Task objective: Pictures stay out of the copy. Transcribe exactly the lines from the line with "Open the Codec Apple ProRes dropdown" through the final line of the records.

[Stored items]

=====

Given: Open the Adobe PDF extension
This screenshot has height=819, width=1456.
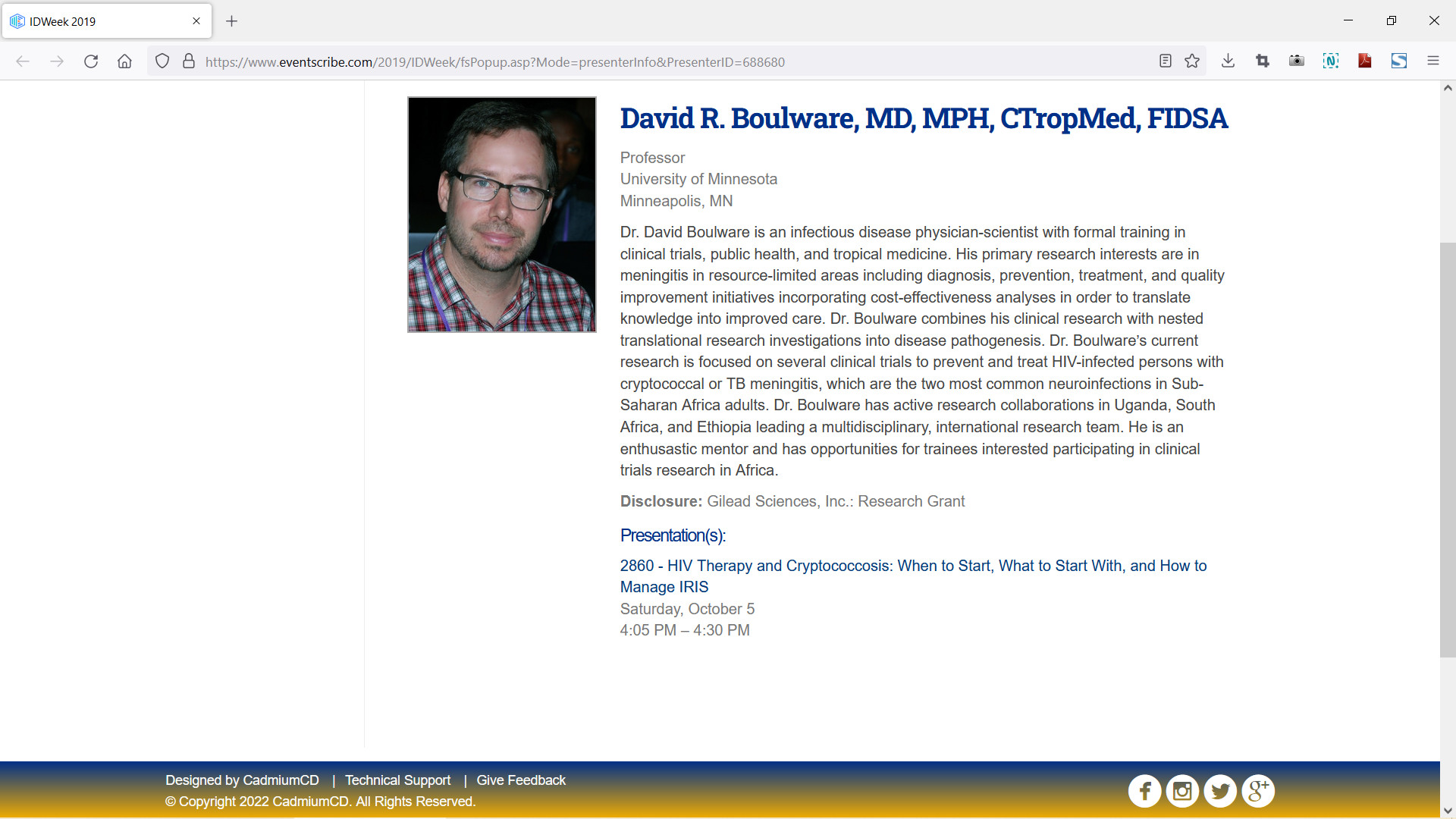Looking at the screenshot, I should point(1364,61).
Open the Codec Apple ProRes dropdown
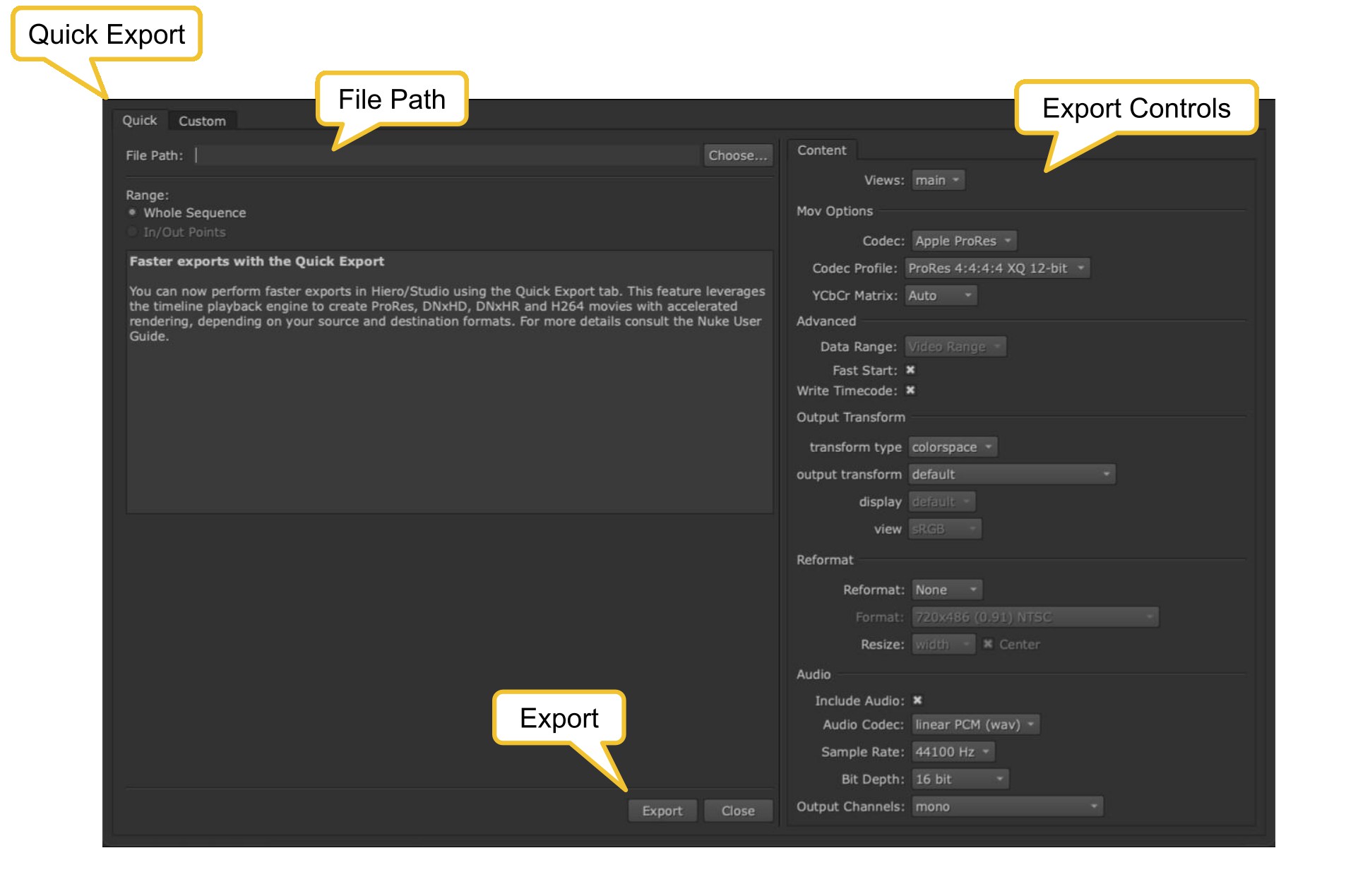The width and height of the screenshot is (1370, 896). pos(963,241)
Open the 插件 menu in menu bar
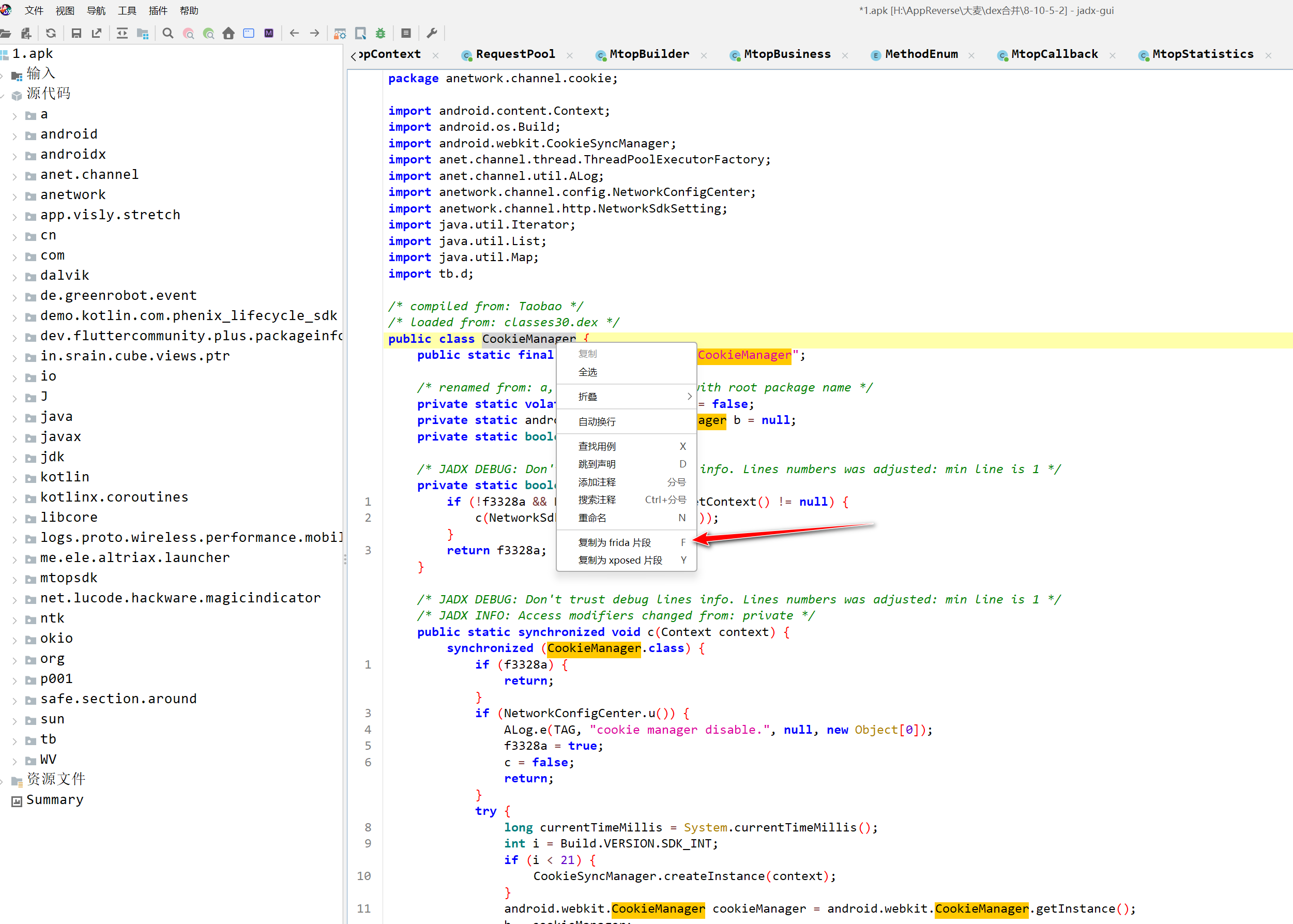The height and width of the screenshot is (924, 1293). pyautogui.click(x=158, y=10)

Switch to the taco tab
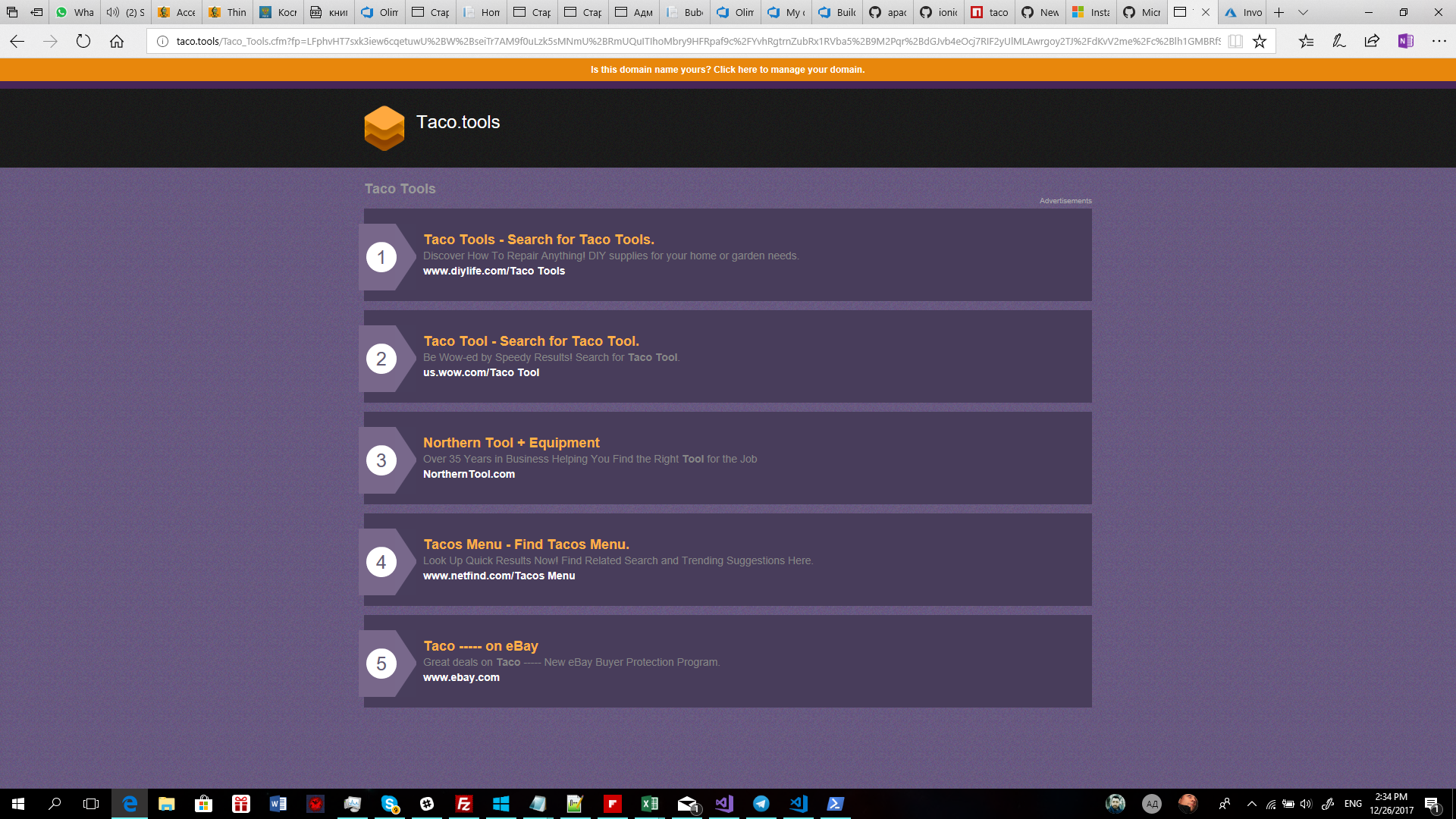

=====

Answer for the task:
Open the Codec Apple ProRes dropdown
The width and height of the screenshot is (1370, 896). pos(963,241)
Open the 插件 menu in menu bar
The height and width of the screenshot is (924, 1293). pyautogui.click(x=158, y=10)

Switch to the taco tab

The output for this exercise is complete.